The most hope for positive online gaming regulation came in the form of the May 2009 bill introduced by Rep. Barney Frank. The Internet Gambling Regulation, Consumer Protection and Enforcement Act looked to legalize and regulate online gaming, and a companion bill from Rep. Jim McDermott sought to tax those activities. But that bill moved slowly, so much so that Frank and others had to request an extension for the UIGEA regulations, and a six-month stay was granted by Federal Reserve Chairman Ben Bernanke and Treasury Secretary Timothy Geithner (). Finally, Frank’s bill was granted a committee hearing on December 3, 2009, but little to no action followed that debate.

New information has come to light, courtesy of Frank himself, which leads to a belief that nothing will prevent the UIGEA from going into effect on June 1, 2010. The opinion comes from a situation that involved Geithner and President Barack Obama’s nominees for Treasury department positions, and the blocking of a vote on those nominees by gaming opposition leader Sen. Jon Kyl. Frank told a PokerNews interviewer, “Geithner promised he won’t delay the [UIGEA] bill again because Kyl was holding up all the nominees.” Therefore, the June 1st deadline remains set in proverbial stone, and Kyl has lifted his concerns about the nominees.

Frank went further in his PokerNews interview, saying that he doubts anything will stop the UIGEA, including his own proposed legislation. “It’s fine with me,” he stated. “I think it’s frankly so dumb and oppressive that it will create support to repeal the bill. I think, once it goes into effect, banks are going to raise hell and all the bankers will go to the Senate to complain.”

PPA Executive Director John Pappas has a more positive outlook, though. In a recent interview with CardPlayer, he noted that a mark-up for Frank’s bill is scheduled for the spring, a process by which the bill will be read aloud and committee members can make their case for changes. Pappas talked about conversations with Frank on the issue, saying, “We’ve been in a number of discussions, and I think Mr. Frank has a few more issues that he’s working out himself, and we hope he will stick to his deal to mark this bill up sometime in the spring.”

While the bill introduced by Sen. Robert Menendez remains largely unremarkable in the scheme of things, it seems that organizations like the PPA are still working to advance that as well. The Internet Poker and Games of Skill Regulation, Consumer Protection and Enforcement Act has a harder road to travel, but Pappas suggests that work is still being done to push it forward.

And Pappas also commented on the June 1st deadline for the UIGEA, noting that “the PPA intends to final another petition. We are going to put the same energy that we did with the last petition.”

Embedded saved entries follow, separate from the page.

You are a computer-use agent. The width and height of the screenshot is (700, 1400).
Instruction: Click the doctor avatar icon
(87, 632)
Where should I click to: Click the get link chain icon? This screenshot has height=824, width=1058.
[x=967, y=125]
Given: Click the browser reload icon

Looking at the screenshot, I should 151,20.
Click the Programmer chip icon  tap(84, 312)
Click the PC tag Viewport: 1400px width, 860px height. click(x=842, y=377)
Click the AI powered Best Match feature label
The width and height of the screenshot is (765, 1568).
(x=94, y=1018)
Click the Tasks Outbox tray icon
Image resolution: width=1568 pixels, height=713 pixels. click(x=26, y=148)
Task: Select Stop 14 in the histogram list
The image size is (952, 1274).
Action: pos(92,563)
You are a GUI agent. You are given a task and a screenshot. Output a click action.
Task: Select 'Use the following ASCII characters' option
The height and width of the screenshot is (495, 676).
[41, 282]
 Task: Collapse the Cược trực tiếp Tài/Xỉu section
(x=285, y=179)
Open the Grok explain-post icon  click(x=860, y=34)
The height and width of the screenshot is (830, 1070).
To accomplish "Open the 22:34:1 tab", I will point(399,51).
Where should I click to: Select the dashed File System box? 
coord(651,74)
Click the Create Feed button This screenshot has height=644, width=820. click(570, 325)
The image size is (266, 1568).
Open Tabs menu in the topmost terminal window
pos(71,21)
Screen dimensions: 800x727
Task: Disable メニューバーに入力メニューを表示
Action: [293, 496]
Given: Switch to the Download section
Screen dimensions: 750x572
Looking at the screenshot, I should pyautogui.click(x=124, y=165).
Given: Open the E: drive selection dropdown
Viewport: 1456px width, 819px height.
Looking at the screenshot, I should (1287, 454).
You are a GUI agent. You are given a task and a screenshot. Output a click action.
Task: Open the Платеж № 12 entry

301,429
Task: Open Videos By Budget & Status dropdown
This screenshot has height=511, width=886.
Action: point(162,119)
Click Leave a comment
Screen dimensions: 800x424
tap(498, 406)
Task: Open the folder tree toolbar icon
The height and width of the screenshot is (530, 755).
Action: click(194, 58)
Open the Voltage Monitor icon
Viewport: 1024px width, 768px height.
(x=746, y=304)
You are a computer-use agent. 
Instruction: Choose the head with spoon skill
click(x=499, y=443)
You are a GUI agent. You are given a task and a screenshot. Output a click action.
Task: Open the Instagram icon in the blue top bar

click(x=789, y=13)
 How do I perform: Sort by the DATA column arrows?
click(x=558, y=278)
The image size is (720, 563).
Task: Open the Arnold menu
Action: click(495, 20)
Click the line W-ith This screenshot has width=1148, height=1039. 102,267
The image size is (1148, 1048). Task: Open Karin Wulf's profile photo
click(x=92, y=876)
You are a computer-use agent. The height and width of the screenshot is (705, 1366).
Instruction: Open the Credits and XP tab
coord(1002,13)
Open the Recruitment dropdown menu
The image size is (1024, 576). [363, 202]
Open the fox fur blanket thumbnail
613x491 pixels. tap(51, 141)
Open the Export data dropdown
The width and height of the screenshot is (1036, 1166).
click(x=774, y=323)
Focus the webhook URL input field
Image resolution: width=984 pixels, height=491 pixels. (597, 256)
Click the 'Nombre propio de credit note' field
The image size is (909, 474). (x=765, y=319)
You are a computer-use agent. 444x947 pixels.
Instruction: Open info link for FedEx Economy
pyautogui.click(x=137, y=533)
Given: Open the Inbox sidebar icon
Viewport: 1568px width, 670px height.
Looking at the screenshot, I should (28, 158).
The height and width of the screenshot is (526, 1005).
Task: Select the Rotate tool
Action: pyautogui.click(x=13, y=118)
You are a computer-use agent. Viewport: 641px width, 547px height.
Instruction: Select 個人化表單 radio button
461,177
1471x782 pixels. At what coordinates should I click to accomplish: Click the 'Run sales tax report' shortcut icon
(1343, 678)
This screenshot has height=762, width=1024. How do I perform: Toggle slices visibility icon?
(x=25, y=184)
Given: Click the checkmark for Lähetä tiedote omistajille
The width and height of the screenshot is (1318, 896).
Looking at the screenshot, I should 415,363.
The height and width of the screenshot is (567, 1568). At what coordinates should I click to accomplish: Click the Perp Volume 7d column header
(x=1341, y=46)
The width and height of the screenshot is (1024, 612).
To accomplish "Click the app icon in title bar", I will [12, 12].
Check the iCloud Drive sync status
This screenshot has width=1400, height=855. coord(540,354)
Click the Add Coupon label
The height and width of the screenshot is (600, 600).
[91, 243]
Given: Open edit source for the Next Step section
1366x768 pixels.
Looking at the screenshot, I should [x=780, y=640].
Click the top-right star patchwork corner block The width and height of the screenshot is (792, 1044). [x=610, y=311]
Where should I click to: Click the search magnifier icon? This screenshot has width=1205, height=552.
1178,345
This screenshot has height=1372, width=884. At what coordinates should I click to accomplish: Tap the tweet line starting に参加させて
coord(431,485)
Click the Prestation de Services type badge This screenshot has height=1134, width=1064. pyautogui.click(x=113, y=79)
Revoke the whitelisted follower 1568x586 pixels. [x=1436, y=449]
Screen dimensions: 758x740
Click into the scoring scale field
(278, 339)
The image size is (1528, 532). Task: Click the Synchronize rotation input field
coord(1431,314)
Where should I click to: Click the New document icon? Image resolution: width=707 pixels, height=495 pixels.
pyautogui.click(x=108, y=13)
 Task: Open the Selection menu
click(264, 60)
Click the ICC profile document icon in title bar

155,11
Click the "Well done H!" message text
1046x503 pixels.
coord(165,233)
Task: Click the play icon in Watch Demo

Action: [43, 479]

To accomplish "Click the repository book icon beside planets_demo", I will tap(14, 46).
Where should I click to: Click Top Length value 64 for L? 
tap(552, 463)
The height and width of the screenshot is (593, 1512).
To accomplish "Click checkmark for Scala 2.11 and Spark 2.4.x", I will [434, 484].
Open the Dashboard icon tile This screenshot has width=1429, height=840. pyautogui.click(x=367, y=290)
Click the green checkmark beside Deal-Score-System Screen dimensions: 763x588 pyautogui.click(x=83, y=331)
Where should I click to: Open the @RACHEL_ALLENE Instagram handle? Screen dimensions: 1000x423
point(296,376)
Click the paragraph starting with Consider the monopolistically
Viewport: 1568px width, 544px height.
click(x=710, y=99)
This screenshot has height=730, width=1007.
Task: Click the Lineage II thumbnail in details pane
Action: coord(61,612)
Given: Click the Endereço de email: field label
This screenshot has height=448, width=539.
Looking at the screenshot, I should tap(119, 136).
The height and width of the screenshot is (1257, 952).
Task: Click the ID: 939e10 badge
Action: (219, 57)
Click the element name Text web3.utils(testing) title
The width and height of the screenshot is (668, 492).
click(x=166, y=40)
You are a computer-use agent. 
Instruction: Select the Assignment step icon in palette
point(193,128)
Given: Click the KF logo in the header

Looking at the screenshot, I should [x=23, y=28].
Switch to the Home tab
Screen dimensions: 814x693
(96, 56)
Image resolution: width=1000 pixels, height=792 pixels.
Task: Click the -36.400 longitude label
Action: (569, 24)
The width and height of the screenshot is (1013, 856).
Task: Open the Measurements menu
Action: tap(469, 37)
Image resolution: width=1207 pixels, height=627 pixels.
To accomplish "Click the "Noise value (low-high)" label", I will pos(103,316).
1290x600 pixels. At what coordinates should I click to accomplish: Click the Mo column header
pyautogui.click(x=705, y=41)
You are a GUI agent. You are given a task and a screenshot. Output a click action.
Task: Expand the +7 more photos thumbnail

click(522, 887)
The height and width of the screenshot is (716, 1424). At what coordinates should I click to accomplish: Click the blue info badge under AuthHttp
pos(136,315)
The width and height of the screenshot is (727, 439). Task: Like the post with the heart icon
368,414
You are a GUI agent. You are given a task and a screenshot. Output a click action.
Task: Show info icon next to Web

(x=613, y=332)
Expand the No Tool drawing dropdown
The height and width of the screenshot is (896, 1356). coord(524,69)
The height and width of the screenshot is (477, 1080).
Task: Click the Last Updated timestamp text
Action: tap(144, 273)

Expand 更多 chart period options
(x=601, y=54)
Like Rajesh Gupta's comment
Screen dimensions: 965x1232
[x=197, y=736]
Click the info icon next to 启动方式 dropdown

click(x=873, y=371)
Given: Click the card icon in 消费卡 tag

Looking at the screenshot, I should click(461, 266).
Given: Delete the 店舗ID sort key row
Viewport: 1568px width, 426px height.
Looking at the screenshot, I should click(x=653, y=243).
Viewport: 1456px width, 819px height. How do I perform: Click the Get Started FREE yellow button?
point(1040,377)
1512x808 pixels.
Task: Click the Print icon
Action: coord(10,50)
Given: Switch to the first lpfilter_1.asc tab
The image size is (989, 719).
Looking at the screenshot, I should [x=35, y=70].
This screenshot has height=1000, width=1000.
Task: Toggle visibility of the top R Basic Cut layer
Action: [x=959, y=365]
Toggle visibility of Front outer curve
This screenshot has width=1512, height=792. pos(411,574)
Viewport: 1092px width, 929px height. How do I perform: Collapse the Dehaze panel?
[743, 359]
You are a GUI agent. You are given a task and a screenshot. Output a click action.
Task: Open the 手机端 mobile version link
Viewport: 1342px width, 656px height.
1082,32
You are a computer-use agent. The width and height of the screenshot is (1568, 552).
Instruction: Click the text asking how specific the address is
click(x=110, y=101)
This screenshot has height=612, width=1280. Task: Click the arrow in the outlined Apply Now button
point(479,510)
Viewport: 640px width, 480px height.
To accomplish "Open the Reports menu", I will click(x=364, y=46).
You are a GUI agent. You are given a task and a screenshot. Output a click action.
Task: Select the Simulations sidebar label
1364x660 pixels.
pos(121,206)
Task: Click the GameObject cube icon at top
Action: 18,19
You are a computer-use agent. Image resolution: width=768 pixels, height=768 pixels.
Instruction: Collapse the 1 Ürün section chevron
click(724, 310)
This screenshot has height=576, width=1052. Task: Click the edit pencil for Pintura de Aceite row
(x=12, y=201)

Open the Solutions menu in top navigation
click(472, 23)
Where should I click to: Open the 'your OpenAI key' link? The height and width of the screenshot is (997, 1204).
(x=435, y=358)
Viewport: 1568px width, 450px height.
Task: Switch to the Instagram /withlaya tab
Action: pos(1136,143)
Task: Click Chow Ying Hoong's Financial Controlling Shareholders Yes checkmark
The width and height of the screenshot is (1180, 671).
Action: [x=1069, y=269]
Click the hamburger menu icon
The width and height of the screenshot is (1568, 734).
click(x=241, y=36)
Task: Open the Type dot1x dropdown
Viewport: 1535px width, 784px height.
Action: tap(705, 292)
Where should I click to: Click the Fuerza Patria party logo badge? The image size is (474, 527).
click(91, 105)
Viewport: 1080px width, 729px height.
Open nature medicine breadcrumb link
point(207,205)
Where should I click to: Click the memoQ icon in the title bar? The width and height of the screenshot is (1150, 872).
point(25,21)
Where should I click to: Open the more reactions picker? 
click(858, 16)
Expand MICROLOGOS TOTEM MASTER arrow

Meanwhile, the newest bill that has promise of overturning UIGEA regulations is the bipartisan bill introduced to the Senate in February. The Bipartisan Tax Fairness and Simplification Act of 2010 was co-written by Senators Ron Wyden (Democrat) and Judd Gregg (Republican) and focuses mainly on tax system reforms. But among the many proposals in the bill, regulating internet gambling looks to garner revenue for the federal government while simplifying the process of financial institutions that will have a difficult time enforcing the UIGEA. This bill, in fact, has the highest likelihood of passage in the coming months of the online gaming bills pending.

But as the recent health care debate has demonstrated, the process by which a bill becomes a law can be quite the complicated one. The future of online gaming in the United States hinges on a positive outcome from all of the discussions and deals that will take place in the coming months.